Am I right to point out that Brian is barking up the wrong tree? I think so, maybe others don't. Whatever and whoever is right, are we changing anything? The brutal answer is no. Sorry Brian. Not you not me not many people at all have the power to stop the killing in Iraq. I wish we had. I bet Blair wishes he had. We don't.

We live in a free society (though in our usual tirades and satires we would argue that - ID cards/legislation etc). The Iraqis have a chance to live in a free society thanks to the difficult decisions our leaders have taken. That is important and it is worth caring about. I wish the energy that I see being wrongly channelled against Blair and Bush for "continuing this bloody war" were put towards securing a safe and free future for the Iraqi people.


Surely there is an irony in someone protesting against a war that is over? It may be that I find it particularly ironic because all the people that protested against the war in the marches would have almost certainly been killed for their impertinence if they lived in Iraq, but I still draw an irony in the pathos of the lone vidual against what many regard as a war ('the occupation') that has clearly ended. That says something about society, and I wanted to project it. As for ridicule - I give you a man protesting against a war that is over, a government that arrests a harmless nutcase for being a security risk.

As I pointed out before, we as a society - in fact we as human beings - like to hold onto discernable truths. One of those 'truths' has been the assumption of guilt for the Iraqis that have been killed in the name of freedom. We bare that guilt, because our elected leaders took the decision to liberate the Iraqi people. That will be our burden as members of a free society. But what I see as illogical, is elaborating that guilt onto the consequences actions of others that are beyond the control of our leaders and our forces. Yes; innocent people died in Iraq whilst it was being liberated from tyranny - we must take some blame for that, it was our decision to liberate Iraq. Yes; people are dying now whilst a new tyranny attempts to pervade their land - our forces are trying to stop them, but they are not at war with the Iraqi people; far from it. What the allied forces are doing in Iraq is essentially good; they are trying to protect the Iraqi people from the calculated violence of terrorists who would have them living under tyranny.

Of course I've upset sensibilities - I've pointed out the absurdity of an anti-war protester protesting a war that is over. To be anti-war is the zeitgeist, of course that's rocked a few boats. The affection to which the anti-war nutcases are held is bizarre, given that our freedom to celebrate such disaffection is one of the liberties that the Iraqi people were previously without.

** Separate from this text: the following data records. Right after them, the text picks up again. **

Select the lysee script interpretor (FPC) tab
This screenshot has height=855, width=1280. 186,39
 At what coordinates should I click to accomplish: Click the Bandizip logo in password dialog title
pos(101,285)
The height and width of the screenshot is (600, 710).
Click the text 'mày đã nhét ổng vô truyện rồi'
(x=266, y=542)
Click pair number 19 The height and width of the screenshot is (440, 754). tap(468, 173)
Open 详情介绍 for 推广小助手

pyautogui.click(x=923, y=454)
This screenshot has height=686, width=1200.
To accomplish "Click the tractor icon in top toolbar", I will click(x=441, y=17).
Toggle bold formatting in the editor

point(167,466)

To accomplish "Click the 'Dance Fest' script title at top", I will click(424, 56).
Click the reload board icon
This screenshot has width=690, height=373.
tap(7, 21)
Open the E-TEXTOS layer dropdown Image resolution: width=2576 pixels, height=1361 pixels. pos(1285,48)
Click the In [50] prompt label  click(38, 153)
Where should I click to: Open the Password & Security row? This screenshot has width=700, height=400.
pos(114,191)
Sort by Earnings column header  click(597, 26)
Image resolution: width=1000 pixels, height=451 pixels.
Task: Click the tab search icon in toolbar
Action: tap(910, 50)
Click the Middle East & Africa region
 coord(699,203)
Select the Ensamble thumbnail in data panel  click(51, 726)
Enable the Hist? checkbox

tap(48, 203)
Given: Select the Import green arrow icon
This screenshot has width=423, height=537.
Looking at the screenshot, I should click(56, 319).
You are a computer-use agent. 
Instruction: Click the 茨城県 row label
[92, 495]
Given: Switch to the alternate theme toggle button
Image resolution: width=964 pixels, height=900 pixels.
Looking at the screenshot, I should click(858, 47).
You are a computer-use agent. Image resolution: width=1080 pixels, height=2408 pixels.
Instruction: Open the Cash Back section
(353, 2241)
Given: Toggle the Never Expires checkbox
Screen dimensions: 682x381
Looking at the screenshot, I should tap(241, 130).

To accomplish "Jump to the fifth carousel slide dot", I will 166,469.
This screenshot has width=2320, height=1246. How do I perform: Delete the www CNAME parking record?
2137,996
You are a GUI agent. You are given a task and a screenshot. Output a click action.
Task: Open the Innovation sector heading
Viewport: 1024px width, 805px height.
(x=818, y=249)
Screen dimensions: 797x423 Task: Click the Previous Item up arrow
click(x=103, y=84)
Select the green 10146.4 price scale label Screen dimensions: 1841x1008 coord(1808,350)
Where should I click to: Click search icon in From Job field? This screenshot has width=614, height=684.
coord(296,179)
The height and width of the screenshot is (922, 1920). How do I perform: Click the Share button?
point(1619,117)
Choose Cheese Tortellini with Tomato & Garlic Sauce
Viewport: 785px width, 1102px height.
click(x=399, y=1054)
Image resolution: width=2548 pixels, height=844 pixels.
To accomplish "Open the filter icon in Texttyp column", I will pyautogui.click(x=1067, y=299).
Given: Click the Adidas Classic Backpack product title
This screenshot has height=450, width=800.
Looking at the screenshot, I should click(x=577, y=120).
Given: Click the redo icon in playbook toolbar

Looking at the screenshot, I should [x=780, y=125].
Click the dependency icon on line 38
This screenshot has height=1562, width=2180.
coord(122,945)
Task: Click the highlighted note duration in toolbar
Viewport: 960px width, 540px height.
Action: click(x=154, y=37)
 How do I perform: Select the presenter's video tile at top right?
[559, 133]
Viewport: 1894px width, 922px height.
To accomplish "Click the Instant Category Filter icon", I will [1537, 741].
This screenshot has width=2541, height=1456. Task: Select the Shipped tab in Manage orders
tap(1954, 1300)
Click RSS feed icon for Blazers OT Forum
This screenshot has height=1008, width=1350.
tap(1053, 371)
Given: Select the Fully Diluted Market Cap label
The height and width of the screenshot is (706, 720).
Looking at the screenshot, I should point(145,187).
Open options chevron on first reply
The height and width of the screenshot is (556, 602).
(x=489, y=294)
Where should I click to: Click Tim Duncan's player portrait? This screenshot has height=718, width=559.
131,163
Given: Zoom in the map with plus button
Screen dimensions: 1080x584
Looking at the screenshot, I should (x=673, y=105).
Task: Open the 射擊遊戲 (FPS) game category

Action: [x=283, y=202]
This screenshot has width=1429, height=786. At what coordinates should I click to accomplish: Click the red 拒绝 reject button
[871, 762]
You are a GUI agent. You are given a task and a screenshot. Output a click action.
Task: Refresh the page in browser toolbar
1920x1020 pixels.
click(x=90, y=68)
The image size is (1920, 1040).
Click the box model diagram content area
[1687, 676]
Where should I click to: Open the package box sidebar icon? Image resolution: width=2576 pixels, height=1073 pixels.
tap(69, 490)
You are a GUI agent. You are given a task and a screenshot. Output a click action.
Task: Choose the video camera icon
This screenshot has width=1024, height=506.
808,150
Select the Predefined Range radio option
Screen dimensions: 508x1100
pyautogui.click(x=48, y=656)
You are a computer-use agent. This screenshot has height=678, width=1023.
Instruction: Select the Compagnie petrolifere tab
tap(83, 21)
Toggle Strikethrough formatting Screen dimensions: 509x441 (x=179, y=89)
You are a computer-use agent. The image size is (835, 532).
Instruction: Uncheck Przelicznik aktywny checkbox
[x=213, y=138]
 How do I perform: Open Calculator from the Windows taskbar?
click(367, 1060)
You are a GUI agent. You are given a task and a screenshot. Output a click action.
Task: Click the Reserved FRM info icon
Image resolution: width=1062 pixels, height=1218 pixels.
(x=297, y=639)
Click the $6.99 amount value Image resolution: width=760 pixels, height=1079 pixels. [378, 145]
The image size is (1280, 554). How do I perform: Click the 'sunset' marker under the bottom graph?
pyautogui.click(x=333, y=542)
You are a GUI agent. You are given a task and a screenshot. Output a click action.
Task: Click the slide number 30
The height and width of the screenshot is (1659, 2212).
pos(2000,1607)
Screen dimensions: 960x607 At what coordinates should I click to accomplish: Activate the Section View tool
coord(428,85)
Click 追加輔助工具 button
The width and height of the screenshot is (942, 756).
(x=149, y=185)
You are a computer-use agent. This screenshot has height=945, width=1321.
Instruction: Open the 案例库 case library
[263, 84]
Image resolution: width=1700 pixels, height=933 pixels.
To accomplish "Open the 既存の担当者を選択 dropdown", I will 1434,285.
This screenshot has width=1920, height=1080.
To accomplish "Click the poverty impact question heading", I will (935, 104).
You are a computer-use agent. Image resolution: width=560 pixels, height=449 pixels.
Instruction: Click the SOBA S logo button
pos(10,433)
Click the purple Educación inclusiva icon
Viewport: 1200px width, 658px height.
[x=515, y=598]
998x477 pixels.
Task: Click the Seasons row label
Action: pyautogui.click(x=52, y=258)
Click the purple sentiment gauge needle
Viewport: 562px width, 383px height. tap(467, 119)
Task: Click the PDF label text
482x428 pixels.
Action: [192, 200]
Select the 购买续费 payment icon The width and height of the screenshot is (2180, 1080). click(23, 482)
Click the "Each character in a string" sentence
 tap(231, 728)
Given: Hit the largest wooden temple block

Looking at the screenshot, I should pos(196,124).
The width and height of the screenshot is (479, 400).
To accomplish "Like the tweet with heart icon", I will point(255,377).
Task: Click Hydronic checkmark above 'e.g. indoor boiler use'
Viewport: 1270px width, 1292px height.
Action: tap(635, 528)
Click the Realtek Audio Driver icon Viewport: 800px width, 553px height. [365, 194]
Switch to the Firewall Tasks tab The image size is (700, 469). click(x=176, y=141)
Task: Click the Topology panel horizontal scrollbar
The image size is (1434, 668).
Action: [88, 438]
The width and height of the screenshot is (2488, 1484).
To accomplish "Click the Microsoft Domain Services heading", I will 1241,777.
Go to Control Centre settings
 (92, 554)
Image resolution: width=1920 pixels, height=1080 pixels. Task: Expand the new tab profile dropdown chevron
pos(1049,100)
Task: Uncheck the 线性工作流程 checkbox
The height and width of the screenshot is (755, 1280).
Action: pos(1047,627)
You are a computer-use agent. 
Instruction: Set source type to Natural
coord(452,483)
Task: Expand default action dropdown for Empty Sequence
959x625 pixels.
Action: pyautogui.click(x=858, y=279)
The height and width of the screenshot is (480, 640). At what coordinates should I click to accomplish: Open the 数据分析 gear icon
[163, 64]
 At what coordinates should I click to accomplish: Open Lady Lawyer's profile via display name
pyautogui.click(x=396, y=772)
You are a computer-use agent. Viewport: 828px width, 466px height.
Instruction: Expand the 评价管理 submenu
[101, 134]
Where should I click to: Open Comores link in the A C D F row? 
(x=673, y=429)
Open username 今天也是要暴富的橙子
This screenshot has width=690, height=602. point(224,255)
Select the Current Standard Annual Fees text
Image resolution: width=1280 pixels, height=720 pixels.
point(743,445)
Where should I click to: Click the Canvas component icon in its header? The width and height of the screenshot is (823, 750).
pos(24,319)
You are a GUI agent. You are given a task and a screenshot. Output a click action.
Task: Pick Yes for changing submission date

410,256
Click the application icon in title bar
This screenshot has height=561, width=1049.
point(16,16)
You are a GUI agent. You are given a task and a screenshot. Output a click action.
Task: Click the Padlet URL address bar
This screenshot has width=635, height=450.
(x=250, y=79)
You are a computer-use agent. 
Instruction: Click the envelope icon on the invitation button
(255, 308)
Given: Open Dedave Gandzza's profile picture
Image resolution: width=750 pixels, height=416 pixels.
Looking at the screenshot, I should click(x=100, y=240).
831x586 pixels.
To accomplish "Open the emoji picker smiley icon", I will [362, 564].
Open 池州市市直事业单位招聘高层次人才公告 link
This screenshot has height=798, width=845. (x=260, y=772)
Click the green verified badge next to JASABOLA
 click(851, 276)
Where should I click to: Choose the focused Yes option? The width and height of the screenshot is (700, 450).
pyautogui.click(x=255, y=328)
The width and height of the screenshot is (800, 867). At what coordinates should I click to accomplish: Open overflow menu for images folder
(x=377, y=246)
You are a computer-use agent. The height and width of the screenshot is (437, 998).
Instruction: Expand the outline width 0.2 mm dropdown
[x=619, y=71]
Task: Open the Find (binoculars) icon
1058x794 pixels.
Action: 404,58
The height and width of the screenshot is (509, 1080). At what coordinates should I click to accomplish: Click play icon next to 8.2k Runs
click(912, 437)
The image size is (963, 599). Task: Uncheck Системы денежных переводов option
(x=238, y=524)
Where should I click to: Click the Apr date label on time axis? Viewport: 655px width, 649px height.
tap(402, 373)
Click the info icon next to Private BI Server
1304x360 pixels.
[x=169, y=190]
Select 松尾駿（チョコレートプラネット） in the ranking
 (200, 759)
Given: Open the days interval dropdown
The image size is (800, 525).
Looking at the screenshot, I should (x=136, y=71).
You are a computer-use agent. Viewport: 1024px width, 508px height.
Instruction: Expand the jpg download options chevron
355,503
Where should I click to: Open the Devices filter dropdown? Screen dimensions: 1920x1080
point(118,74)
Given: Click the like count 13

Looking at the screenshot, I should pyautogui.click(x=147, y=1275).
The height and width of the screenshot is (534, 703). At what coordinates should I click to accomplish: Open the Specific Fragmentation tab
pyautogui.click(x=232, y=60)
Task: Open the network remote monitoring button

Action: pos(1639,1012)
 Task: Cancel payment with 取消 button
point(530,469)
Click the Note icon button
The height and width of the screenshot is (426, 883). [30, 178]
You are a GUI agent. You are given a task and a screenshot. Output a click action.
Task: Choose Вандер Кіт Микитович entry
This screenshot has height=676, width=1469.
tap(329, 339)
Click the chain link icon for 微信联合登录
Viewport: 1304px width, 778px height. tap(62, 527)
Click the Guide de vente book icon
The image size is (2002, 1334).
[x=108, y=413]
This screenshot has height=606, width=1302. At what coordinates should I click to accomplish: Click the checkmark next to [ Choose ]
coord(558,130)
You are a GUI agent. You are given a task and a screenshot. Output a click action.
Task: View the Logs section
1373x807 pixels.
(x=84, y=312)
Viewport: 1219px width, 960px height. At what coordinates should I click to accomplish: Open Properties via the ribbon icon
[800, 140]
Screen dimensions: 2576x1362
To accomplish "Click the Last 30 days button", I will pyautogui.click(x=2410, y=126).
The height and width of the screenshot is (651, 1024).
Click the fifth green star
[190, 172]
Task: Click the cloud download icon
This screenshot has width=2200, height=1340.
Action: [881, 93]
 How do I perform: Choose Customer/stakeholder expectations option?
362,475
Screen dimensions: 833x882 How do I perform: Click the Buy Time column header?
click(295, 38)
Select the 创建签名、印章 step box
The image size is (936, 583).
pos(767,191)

Is that not another irony in this sorry situation?

I do of course agree that Brian's protest has a wider value to our society. In fact the earlier point that he should remain until the government don't care about him anymore is a salient one. The 'recent assaults on liberties' referred to above do legitimise Brian's protest. He becomes the prophetic Shakespearian fool, his pathetic plight divining our ominous authoritarian future. If our government can legislate to prevent Brian exerting the right to protest that is key to any liberal, free society and criticising their decision to go to war to enable others to live in a liberal, free society without the burden of tyranny, then there is an irony indeed.